1

So, I need help trying to parse an XML response in Bash. Let's say my response is this. (The response is abridged, but only shows the info I need.)

<?xml version="1.0" encoding="UTF-8"?>
<response>
    <submissions>
        <submission>
            <submission_id><![CDATA[90210]]></submission_id>
            <last_file_update_datetime><![CDATA[2017-06-18 02:47:14.39864+02]]></last_file_update_datetime>
        </submission>
        <submission>
            <submission_id><![CDATA[90211]]></submission_id>
            <last_file_update_datetime><![CDATA[2017-06-11 15:48:04.279135+02]]></last_file_update_datetime>
        </submission>
    </submissions>
</response>

I want to parse for each block in <submissions>, and export the data into an array in this format:

{submission_id}#{last_file_update_datetime}#1

As an example, the response should look like this when parsed:

90210#2017-06-18 02:47:14.39864+02#1
90211#2017-06-11 15:48:04.279135+02#1

How can I perform this in Bash?

Eduardo Perez
  • 503
  • 7
  • 22
  • Just bash?
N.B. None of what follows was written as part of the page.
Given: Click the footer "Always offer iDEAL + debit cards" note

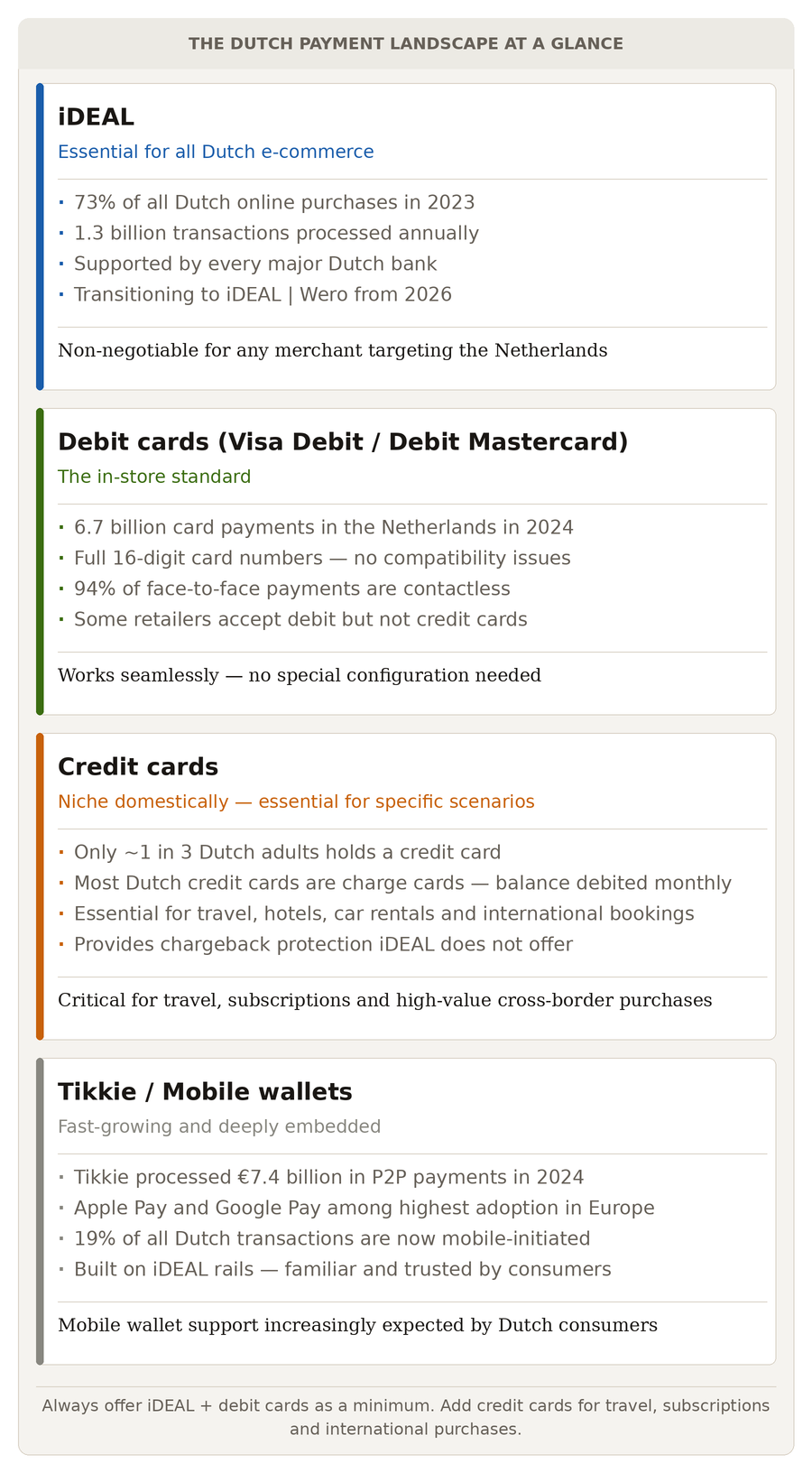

Or bash+coreutils (like sed, awk, etc) ? – Jerry Jeremiah Jun 18 '17 at 21:29
  • Here are a couple other possibly duplicate questions: https://stackoverflow.com/questions/893585/how-to-parse-xml-in-bash https://stackoverflow.com/questions/2222150/extraction-of-data-from-a-simple-xml-file https://stackoverflow.com/questions/17333755/extract-xml-value-in-bash-script https://stackoverflow.com/questions/20248037/read-from-xml-to-bash – Jerry Jeremiah Jun 18 '17 at 21:34

1 Answers1

0

I have found my in experience that problems that involve reformatting XML are best handled with XSLT. I don't know if xsltproc is on your box, but if it is, here is some code that will get you what you want:

$ xsltproc stylesheet.xsl input.xml


        90210#2017-06-18 02:47:14.39864+02
        90211#2017-06-11 15:48:04.279135+02


~
$ cat stylesheet.xsl
<?xml version="1.0" encoding="UTF-8"?>
<xsl:stylesheet version="1.0" xmlns:xsl="http://www.w3.org/1999/XSL/Transform" >

<xsl:output method="text" />

<xsl:template match="//submission">
  <xsl:value-of select="submission_id"/>#<xsl:value-of select="last_file_update_datetime"/>
</xsl:template>

</xsl:stylesheet>


$ cat input.xml
<?xml version="1.0" encoding="UTF-8"?>
<response>
    <submissions>
        <submission>
            <submission_id><![CDATA[90210]]></submission_id>
            <last_file_update_datetime><![CDATA[2017-06-18 02:47:14.39864+02]]></last_file_update_datetime>
        </submission>
        <submission>
            <submission_id><![CDATA[90211]]></submission_id>
            <last_file_update_datetime><![CDATA[2017-06-11 15:48:04.279135+02]]></last_file_update_datetime>
        </submission>
    </submissions>
</response>
Mark
  • 4,249
  • 1
  • 18
  • 27